= The Book of the Thousand Nights and One Night (1923) =

The Book of the Thousand Nights and One Night is a 1923 novel by Edward Powys Mathers and J. C. Mardrus.

==Plot summary==
The Book of the Thousand Nights and One Night is a novel in which a layered collection of over four hundred interwoven tales are framed by the story of Scheherazade, who tells nightly stories to King Shahrayar to delay her execution. The work unfolds as a nested narrative—stories within stories—ranging from well-known adventures like Aladdin and Sinbad to more obscure tales. The collection still offers a vast spectrum of literary elements: fantasy, intrigue, humor, and philosophical depth. The stories span from simple fables to complex narratives.

==Publication history==
The Thousand Nights and One Night was translated by Mardrus and Mathers and published in four volumes by Routledge & Kegan Paul.
· · · · ·
*Set task A:* According to the article, who published The Book of the Thousand Nights and One Night, and in how many volumes?
· · · · ·
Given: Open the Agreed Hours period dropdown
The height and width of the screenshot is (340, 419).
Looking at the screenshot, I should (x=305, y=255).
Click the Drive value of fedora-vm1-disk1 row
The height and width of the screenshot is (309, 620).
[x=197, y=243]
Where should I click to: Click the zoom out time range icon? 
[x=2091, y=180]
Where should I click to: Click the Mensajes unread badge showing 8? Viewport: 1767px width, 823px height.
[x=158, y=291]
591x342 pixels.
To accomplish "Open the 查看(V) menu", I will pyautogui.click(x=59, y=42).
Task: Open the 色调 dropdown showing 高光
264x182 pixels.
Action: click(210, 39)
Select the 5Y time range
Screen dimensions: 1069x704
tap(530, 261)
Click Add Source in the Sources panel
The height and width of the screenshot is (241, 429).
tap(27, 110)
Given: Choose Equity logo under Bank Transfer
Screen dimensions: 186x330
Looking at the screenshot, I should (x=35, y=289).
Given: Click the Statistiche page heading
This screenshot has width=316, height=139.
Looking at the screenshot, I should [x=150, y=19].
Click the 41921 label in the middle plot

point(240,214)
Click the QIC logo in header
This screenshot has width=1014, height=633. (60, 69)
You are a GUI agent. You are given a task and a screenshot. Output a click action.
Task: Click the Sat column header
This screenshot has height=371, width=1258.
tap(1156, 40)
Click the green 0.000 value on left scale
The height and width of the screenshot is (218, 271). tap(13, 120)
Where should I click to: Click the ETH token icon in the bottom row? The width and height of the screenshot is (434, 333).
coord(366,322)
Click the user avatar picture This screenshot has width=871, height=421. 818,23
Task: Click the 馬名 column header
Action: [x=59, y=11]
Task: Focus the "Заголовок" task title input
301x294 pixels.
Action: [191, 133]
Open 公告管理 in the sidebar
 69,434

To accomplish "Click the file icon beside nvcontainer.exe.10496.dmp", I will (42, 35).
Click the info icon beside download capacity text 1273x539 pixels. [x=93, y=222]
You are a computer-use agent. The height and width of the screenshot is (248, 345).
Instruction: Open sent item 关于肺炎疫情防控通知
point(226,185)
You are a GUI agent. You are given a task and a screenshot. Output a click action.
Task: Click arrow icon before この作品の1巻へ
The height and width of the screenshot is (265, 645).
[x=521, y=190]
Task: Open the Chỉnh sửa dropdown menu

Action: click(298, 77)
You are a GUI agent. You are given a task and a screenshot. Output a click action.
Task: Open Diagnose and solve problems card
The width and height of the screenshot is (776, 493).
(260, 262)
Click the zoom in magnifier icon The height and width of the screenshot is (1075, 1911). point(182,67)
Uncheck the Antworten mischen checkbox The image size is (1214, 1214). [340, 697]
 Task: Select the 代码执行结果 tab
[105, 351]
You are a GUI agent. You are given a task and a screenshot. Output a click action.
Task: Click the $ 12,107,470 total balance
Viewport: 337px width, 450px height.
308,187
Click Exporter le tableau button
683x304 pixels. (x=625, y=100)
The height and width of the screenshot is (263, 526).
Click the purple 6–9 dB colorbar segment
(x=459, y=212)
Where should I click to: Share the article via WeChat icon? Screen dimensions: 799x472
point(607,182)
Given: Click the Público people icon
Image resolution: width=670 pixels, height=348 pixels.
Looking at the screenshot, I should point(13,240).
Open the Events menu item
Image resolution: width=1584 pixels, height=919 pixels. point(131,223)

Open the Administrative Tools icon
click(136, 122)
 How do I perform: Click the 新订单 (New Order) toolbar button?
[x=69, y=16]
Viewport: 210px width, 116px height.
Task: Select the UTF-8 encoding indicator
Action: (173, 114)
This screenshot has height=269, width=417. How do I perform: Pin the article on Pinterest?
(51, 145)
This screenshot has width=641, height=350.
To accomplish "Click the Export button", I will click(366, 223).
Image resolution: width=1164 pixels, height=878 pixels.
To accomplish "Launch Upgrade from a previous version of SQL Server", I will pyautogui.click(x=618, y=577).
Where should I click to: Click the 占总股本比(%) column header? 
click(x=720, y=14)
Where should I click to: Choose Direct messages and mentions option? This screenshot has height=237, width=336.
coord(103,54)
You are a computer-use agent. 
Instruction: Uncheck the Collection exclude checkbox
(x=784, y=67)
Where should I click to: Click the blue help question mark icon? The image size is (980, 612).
· · · · ·
*Set task B:* Return, word for word, the rows from the first row through the line containing "Looking at the screenshot, I should (x=305, y=255).", both included.

*Exercise output A:* Routledge & Kegan Paul published it in four volumes.

*Exercise output B:*
Given: Open the Agreed Hours period dropdown
The height and width of the screenshot is (340, 419).
Looking at the screenshot, I should (x=305, y=255).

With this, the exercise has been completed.